Apple’s Big Sur is a hidden trojan
Apple, I wish you’d care about privacy more
Many of us have been affected by MacOS’s outage today. According to this ArsTechnica article, other services like Apple Pay, Messages, and even Apple TV devices faced slowdowns too.
What happened?
Bugs like this just reveal what systems actually do under the hood. Usually, apps like Little Snitch help us on a daily basis to see what information is leaving our personal computers.
But according to some architectural decisions, MacOS Big Sur (version 11.0) allows traffic to bypass usual routing and firewall rules. Which simply means Little Snitch won’t be able to monitor and block this, and neither can a VPN be able to help or hide you. MacOS has now simply forbidden it.
I would say “I could care less — it’s an OS level process and API, why should the user be able to control it?” but.. I would also not agree to it unless implemented properly, because;
- It’s unencrypted, meaning Apple is sharing some info to some 3rd parties: to your WIFI peers, ISP, CDNs, etc.
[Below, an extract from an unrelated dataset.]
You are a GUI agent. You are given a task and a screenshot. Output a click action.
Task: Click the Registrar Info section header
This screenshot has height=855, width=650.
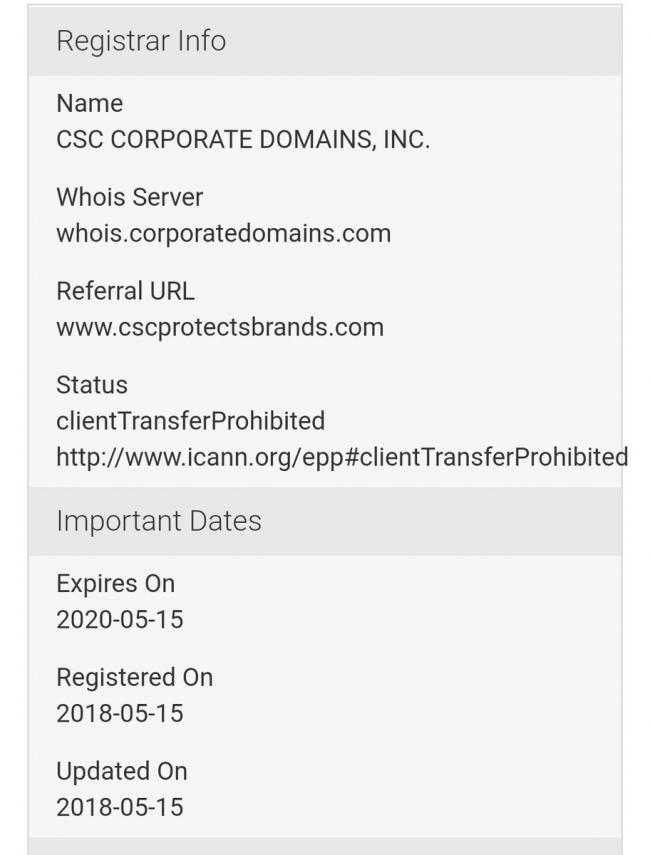[141, 41]
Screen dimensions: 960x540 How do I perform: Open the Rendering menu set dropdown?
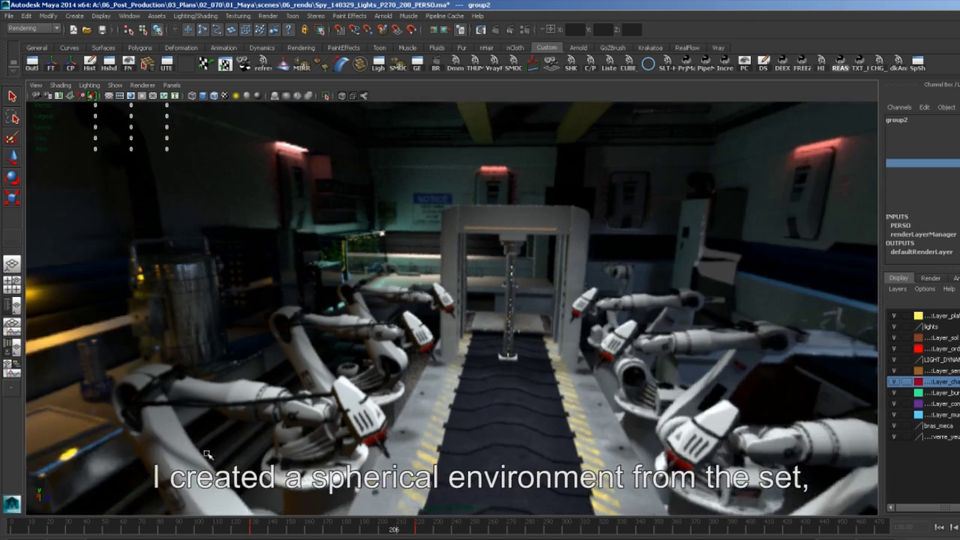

- Information like your library of apps, and your’s IP fingerprint: Date, Time, Computer, ISP, City, State, Application Hash
I believe (or hope) that Apple’s intention is good, and that they only aim to increase our security with this approach by improving notarisation of developer signed applications;
“Apple uses certificate stapling to help streamline the process of having millions of Apple devices checking the validity of millions and millions of certificates every day”
But really, unencrypted? Apple — I wish they would care about their user’s privacy more. I remember the time when Apple was pioneering privacy the right way — transparent location sharing, user notifications, etc.
My conclusion — neither MysteriumVPN, nor other VPNs can prevent this, as it’s handled on a hardware level.
I hope they will fix this, or in the meantime, we can use a dVPN to at least mask my IP, which should help with these 3rd party cases:
1. These OCSP requests are transmitted unencrypted. Everyone who can see the network can see these, including your ISP and anyone who has tapped their cables.
2. These requests go to a third-party CDN run by another company, Akamai.
But it certainly will not prevent Apple from identifying my behaviour on my computer, if they really want to.